しかしアラクネに捕まっている孝弘君を救出できても、アラクネが追いかけてくるのは間違いないですし、やはり戦闘に突入してしまうと勝ち目がありません。
ならばどうするか。それはリリィもローズもモンスターである――眷属であることを利用します。リリィやローズにあって、アラクネに無い部分を突きます。弱点を攻めるといっても過言では無いでしょう。

故にアラクネの牙城は崩れます。
自らが気付かなかった弱点をさらけ出され、自分を持って自分にトドメを刺すのです。
眷属であるとはどういうことなのか。孝弘君を想う気持ちは同じなのに、どうしてリリィたちとは違うのか。その差が、毒の刃となってアラクネを襲うのです。

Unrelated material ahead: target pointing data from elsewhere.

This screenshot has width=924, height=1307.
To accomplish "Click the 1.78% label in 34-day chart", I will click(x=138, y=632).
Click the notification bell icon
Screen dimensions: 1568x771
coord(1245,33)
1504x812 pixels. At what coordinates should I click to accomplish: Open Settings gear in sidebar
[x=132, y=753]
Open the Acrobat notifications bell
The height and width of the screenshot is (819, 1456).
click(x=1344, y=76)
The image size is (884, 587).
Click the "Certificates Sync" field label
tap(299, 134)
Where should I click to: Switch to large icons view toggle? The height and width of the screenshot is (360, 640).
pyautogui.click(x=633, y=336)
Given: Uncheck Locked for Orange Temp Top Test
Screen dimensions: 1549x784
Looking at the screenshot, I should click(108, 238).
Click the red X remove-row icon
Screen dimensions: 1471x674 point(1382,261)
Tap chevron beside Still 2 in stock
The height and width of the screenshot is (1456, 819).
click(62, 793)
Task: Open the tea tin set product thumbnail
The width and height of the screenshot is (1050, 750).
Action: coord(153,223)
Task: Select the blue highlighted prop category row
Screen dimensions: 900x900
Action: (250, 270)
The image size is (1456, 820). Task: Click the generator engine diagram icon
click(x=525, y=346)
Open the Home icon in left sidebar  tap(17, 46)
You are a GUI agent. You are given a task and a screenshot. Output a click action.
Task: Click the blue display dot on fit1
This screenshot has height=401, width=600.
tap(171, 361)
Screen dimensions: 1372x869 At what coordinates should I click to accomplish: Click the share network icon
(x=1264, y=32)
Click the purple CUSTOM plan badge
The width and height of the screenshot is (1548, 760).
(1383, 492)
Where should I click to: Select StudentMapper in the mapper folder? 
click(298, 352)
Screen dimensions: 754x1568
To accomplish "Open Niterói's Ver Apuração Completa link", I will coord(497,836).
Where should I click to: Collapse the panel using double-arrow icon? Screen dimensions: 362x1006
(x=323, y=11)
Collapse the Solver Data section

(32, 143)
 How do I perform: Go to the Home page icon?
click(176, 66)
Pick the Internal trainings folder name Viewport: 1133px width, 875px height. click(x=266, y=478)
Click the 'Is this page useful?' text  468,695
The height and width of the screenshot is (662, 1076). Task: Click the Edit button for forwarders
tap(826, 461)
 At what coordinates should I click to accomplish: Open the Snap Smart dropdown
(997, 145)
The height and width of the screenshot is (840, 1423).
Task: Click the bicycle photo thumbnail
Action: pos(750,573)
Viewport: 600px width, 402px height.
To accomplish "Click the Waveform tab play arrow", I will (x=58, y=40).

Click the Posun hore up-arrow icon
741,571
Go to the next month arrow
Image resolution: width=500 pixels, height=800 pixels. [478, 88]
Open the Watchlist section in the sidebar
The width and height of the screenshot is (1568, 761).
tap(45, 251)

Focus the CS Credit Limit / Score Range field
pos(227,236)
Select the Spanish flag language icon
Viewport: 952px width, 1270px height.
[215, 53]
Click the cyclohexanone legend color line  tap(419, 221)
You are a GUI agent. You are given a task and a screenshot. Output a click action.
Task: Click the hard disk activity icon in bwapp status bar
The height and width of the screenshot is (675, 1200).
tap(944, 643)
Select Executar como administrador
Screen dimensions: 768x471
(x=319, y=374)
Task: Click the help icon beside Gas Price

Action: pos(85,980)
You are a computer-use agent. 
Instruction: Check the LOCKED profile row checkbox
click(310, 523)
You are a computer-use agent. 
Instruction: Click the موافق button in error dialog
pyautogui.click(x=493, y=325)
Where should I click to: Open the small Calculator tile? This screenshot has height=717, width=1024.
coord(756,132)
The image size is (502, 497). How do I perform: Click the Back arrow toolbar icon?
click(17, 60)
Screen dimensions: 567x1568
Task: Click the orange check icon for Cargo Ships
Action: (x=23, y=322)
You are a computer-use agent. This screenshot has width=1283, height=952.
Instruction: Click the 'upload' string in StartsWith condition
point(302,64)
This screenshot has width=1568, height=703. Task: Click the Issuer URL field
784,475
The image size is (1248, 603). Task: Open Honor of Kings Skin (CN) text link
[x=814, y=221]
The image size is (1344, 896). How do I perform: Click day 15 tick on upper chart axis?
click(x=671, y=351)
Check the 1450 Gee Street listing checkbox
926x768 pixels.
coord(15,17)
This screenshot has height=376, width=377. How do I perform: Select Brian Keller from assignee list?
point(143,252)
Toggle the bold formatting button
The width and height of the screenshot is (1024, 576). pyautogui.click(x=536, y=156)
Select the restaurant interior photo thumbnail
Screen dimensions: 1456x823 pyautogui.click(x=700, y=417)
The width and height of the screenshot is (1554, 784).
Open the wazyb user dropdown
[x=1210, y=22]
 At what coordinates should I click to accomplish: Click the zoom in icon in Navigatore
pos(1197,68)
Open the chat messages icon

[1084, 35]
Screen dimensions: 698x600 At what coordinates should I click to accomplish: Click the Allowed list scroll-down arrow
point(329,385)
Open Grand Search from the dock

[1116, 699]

アラクネの少女によってモンスターがモンスターテイムによって自我を獲得する一端が語られます。この世界のモンスターの在り方について語られます。
けれどそれは一端に過ぎません。まだこの小説はプロローグです。森から脱出してからが恐らく本番なのでしょう。

1巻は綺麗に終幕します。
モンスターであること。人間であること。
ひとつの答えを出し、ひとつの道を築きます。
けれどそれはエピローグであり、同時にプロローグです。

まだ、物語は始まったばかりなのです。



ということでモンスターのご主人様、1巻の感想でした。
上でも書いていますが、心情描写の事細かさに惹かれました。
2巻以降も継続読書確定です。予想と違う方面で面白かったです。
二つ名を持つチートスキルを持った生徒が全く出てきませんでしたが、2巻以降で出てくるんでしょうね。女の子の名前もありましたしどういうキャラなのか非常に楽しみです。

前半よりも後半で畳みかけてくる小説なので、もしお読みになる際は、前半で投げ出さずに後半も読まれることをお勧めします。